Le condizioni di salute di Riina erano tornate di attualità lo scorso giugno, quando la Corte di Cassazione aveva emesso una sentenza con la quale aveva annullato con rinvio un’ordinanza del tribunale di sorveglianza di Bologna (dal 2013 Riina era detenuto a Parma) che aveva negato la richiesta dell’avvocato di Riina per la sospensione della pena, o almeno gli arresti domiciliari, considerate le precarie condizioni di salute del suo cliente. La nuova vicenda giudiziaria aveva portato a numerose polemiche, politiche e non solo, sull’opportunità di cambiare il regime carcerario per Riina e più in generale sulle condizioni dei detenuti sottoposti al 41 bis, il cosiddetto “carcere duro”.

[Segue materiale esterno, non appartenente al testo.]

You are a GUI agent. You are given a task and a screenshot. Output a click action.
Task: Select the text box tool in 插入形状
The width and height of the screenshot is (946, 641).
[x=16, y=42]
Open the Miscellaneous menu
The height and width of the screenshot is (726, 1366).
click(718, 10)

A partire da metà degli anni Novanta, Riina cambiò diverse volte carcere: prima fu detenuto all’Asinara, in Sardegna, poi ad Ascoli Piceno e infine a Parma. Come la maggior parte dei boss mafiosi, era sottoposto al 41 bis, che nei casi più gravi prevede che il condannato non interagisca con gli altri detenuti durante le cosiddette “ore d’aria”, e che abbia un numero molto limitato di telefonate e incontri con i familiari e gli avvocati, uno o due al mese. Il 41 bis per Riina fu in parte modificato nel 2011, quando era in carcere ad Ascoli Piceno, con permessi per vedere alcuni detenuti selezionati durante il giorno. Le cose cambiarono ulteriormente una volta trasferito a Parma, quando si rese necessario il suo ricovero in ospedale per i problemi di salute, dopo che a lungo varie sentenze avevano stabilito che dovesse rimanere in prigione.
Riina non si è mai pentito. Solo tre anni fa, dal carcere parlando con un co-detenuto, si vantava dell’omicidio di Falcone e continuava a minacciare di morte i magistrati, come il pm Nino Di Matteo. Per decenni, dalla latitanza ha gestito con Bernardo Provenzano – già deceduto – la mafia siciliana e continuava a essere un punto di riferimento. “Io non mi pento… non mi piegheranno. Non voglio chiedere niente a nessuno. Mi posso fare anche 3000 anni, non 30”, aveva detto il capo di Cosa nostra alla moglie in un colloquio video-registrato nel carcere di Parma dello scorso 27 febbraio.
Proprio per questo motivo nel luglio scorso il tribunale di Sorveglianza di Bologna aveva rifiutato la richiesta di detenzione domiciliare presentata dai legali del boss per ragioni di salute. Nonostante l’età e le sue condizioni di salute, per i giudici era ancora il Capo, ancora lucido ed “in grado di intervenire nelle logiche di Cosa Nostra” e peraltro curato nel migliore dei modi nell’ospedale emiliano.
Il boss era ancora imputato in un processo, l’ultimo a suo carico, quello sulla presunta trattativa Stato-Mafia.